Rewrite the listing below as a numbered list, one line per item and with blank lines omitted.
╔══
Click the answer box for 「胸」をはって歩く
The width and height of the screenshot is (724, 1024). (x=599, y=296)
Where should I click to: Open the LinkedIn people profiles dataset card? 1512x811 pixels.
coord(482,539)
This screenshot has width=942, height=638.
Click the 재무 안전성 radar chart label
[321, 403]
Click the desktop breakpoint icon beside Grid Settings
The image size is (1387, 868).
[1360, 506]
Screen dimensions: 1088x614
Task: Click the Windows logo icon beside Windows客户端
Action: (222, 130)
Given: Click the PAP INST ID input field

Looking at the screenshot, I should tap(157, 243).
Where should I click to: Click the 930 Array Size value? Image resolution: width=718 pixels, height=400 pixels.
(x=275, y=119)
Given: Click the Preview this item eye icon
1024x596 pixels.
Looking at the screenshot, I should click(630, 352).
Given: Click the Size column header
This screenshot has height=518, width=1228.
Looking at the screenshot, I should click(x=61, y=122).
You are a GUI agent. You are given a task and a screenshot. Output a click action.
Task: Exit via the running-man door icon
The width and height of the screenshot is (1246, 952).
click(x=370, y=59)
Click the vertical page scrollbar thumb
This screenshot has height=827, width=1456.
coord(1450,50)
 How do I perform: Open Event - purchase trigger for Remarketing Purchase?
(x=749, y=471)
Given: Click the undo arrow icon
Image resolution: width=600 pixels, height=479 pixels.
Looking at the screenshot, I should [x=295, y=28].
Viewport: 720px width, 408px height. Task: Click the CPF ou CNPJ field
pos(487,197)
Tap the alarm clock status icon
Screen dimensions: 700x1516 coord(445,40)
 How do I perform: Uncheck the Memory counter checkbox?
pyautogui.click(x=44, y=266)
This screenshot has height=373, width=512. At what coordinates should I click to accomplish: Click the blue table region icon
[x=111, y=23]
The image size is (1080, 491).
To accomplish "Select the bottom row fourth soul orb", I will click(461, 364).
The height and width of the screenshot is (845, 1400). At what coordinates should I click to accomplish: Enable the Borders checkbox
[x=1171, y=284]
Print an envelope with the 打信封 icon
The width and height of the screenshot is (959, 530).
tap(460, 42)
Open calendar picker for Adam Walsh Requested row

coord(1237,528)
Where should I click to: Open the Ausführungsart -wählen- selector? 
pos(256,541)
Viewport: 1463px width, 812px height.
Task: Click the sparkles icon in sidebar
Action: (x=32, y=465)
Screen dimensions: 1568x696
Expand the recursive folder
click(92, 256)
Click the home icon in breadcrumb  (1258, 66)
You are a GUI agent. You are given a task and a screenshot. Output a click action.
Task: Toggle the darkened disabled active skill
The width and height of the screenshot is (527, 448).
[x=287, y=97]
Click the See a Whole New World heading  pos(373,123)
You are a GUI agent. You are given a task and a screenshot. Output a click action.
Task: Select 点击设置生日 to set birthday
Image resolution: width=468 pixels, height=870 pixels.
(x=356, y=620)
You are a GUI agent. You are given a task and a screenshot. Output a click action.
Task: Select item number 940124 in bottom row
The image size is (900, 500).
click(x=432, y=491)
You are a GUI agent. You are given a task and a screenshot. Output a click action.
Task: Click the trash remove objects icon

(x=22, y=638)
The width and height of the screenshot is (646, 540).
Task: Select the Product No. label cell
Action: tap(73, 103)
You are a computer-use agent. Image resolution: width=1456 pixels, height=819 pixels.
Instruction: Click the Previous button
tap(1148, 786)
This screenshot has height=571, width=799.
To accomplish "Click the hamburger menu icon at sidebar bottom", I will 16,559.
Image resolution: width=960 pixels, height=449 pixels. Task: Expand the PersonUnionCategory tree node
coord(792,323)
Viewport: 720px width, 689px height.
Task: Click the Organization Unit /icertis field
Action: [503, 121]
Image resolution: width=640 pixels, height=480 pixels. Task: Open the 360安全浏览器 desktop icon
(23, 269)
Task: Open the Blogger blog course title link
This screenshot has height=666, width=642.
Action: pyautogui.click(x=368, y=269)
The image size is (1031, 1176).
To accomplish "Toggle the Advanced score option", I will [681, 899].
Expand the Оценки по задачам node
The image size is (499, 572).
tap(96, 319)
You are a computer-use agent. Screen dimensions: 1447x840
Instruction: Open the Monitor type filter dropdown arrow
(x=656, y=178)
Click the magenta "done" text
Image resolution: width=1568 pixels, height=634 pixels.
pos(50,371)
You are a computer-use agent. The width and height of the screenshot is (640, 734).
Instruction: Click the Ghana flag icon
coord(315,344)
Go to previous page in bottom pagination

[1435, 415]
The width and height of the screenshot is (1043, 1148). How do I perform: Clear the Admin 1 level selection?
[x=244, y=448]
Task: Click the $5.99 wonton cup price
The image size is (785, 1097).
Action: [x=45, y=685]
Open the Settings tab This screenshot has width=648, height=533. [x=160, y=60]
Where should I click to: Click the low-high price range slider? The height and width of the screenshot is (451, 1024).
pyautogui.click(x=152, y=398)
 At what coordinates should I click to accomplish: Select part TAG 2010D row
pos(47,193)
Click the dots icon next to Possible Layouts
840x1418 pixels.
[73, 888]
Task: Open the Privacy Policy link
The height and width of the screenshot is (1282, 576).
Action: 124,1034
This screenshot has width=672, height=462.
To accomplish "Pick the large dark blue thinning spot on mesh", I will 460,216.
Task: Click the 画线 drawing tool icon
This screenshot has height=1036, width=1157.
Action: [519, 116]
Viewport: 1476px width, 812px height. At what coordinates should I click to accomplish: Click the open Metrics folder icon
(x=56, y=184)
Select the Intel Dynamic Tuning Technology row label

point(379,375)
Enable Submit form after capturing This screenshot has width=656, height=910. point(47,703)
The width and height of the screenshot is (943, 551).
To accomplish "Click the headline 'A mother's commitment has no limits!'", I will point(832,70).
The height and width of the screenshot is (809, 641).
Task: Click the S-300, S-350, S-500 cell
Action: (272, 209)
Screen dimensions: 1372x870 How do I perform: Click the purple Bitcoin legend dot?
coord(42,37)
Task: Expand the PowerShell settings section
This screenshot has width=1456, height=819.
╚══
Exercise result -
1. Click the answer box for 「胸」をはって歩く
2. The width and height of the screenshot is (724, 1024). (x=599, y=296)
3. Where should I click to: Open the LinkedIn people profiles dataset card? 1512x811 pixels.
4. coord(482,539)
5. This screenshot has width=942, height=638.
6. Click the 재무 안전성 radar chart label
7. [321, 403]
8. Click the desktop breakpoint icon beside Grid Settings
9. The image size is (1387, 868).
10. [1360, 506]
11. Screen dimensions: 1088x614
12. Task: Click the Windows logo icon beside Windows客户端
13. Action: (222, 130)
14. Given: Click the PAP INST ID input field
15. Looking at the screenshot, I should tap(157, 243).
16. Where should I click to: Click the 930 Array Size value? Image resolution: width=718 pixels, height=400 pixels.
17. (x=275, y=119)
18. Given: Click the Preview this item eye icon
19. 1024x596 pixels.
20. Looking at the screenshot, I should click(630, 352).
21. Given: Click the Size column header
22. This screenshot has height=518, width=1228.
23. Looking at the screenshot, I should click(x=61, y=122).
24. You are a GUI agent. You are given a task and a screenshot. Output a click action.
25. Task: Exit via the running-man door icon
26. The width and height of the screenshot is (1246, 952).
27. click(x=370, y=59)
28. Click the vertical page scrollbar thumb
29. This screenshot has height=827, width=1456.
30. coord(1450,50)
31.  How do I perform: Open Event - purchase trigger for Remarketing Purchase?
32. (x=749, y=471)
33. Given: Click the undo arrow icon
34. Image resolution: width=600 pixels, height=479 pixels.
35. Looking at the screenshot, I should [x=295, y=28].
36. Viewport: 720px width, 408px height. Task: Click the CPF ou CNPJ field
37. pos(487,197)
38. Tap the alarm clock status icon
39. Screen dimensions: 700x1516 coord(445,40)
40.  How do I perform: Uncheck the Memory counter checkbox?
41. pyautogui.click(x=44, y=266)
42. This screenshot has height=373, width=512. At what coordinates should I click to accomplish: Click the blue table region icon
43. [x=111, y=23]
44. The image size is (1080, 491).
45. To accomplish "Select the bottom row fourth soul orb", I will click(461, 364).
46. The height and width of the screenshot is (845, 1400). At what coordinates should I click to accomplish: Enable the Borders checkbox
47. [x=1171, y=284]
48. Print an envelope with the 打信封 icon
49. The width and height of the screenshot is (959, 530).
50. tap(460, 42)
51. Open calendar picker for Adam Walsh Requested row
52. coord(1237,528)
53. Where should I click to: Open the Ausführungsart -wählen- selector? 
54. pos(256,541)
55. Viewport: 1463px width, 812px height.
56. Task: Click the sparkles icon in sidebar
57. Action: (x=32, y=465)
58. Screen dimensions: 1568x696
59. Expand the recursive folder
60. click(92, 256)
61. Click the home icon in breadcrumb  (1258, 66)
62. You are a GUI agent. You are given a task and a screenshot. Output a click action.
63. Task: Toggle the darkened disabled active skill
64. The width and height of the screenshot is (527, 448).
65. [x=287, y=97]
66. Click the See a Whole New World heading  pos(373,123)
67. You are a GUI agent. You are given a task and a screenshot. Output a click action.
68. Task: Select 点击设置生日 to set birthday
69. Image resolution: width=468 pixels, height=870 pixels.
70. (x=356, y=620)
71. You are a GUI agent. You are given a task and a screenshot. Output a click action.
72. Task: Select item number 940124 in bottom row
73. The image size is (900, 500).
74. click(x=432, y=491)
75. You are a GUI agent. You are given a task and a screenshot. Output a click action.
76. Task: Click the trash remove objects icon
77. (x=22, y=638)
78. The width and height of the screenshot is (646, 540).
79. Task: Select the Product No. label cell
80. Action: tap(73, 103)
81. You are a computer-use agent. Image resolution: width=1456 pixels, height=819 pixels.
82. Instruction: Click the Previous button
83. tap(1148, 786)
84. This screenshot has height=571, width=799.
85. To accomplish "Click the hamburger menu icon at sidebar bottom", I will 16,559.
86. Image resolution: width=960 pixels, height=449 pixels. Task: Expand the PersonUnionCategory tree node
87. coord(792,323)
88. Viewport: 720px width, 689px height.
89. Task: Click the Organization Unit /icertis field
90. Action: [503, 121]
91. Image resolution: width=640 pixels, height=480 pixels. Task: Open the 360安全浏览器 desktop icon
92. (23, 269)
93. Task: Open the Blogger blog course title link
94. This screenshot has height=666, width=642.
95. Action: pyautogui.click(x=368, y=269)
96. The image size is (1031, 1176).
97. To accomplish "Toggle the Advanced score option", I will [681, 899].
98. Expand the Оценки по задачам node
99. The image size is (499, 572).
100. tap(96, 319)
101. You are a computer-use agent. Screen dimensions: 1447x840
102. Instruction: Open the Monitor type filter dropdown arrow
103. (x=656, y=178)
104. Click the magenta "done" text
105. Image resolution: width=1568 pixels, height=634 pixels.
106. pos(50,371)
107. You are a computer-use agent. The width and height of the screenshot is (640, 734).
108. Instruction: Click the Ghana flag icon
109. coord(315,344)
110. Go to previous page in bottom pagination
111. [1435, 415]
112. The width and height of the screenshot is (1043, 1148). How do I perform: Clear the Admin 1 level selection?
113. [x=244, y=448]
114. Task: Click the $5.99 wonton cup price
115. The image size is (785, 1097).
116. Action: [x=45, y=685]
117. Open the Settings tab This screenshot has width=648, height=533. [x=160, y=60]
118. Where should I click to: Click the low-high price range slider? The height and width of the screenshot is (451, 1024).
119. pyautogui.click(x=152, y=398)
120.  At what coordinates should I click to accomplish: Select part TAG 2010D row
121. pos(47,193)
122. Click the dots icon next to Possible Layouts
123. 840x1418 pixels.
124. [73, 888]
125. Task: Open the Privacy Policy link
126. The height and width of the screenshot is (1282, 576).
127. Action: 124,1034
128. This screenshot has width=672, height=462.
129. To accomplish "Pick the large dark blue thinning spot on mesh", I will 460,216.
130. Task: Click the 画线 drawing tool icon
131. This screenshot has height=1036, width=1157.
132. Action: [519, 116]
133. Viewport: 1476px width, 812px height. At what coordinates should I click to accomplish: Click the open Metrics folder icon
134. (x=56, y=184)
135. Select the Intel Dynamic Tuning Technology row label
136. point(379,375)
137. Enable Submit form after capturing This screenshot has width=656, height=910. point(47,703)
138. The width and height of the screenshot is (943, 551).
139. To accomplish "Click the headline 'A mother's commitment has no limits!'", I will point(832,70).
140. The height and width of the screenshot is (809, 641).
141. Task: Click the S-300, S-350, S-500 cell
142. Action: (272, 209)
143. Screen dimensions: 1372x870 How do I perform: Click the purple Bitcoin legend dot?
144. coord(42,37)
145. Task: Expand the PowerShell settings section
146. This screenshot has width=1456, height=819.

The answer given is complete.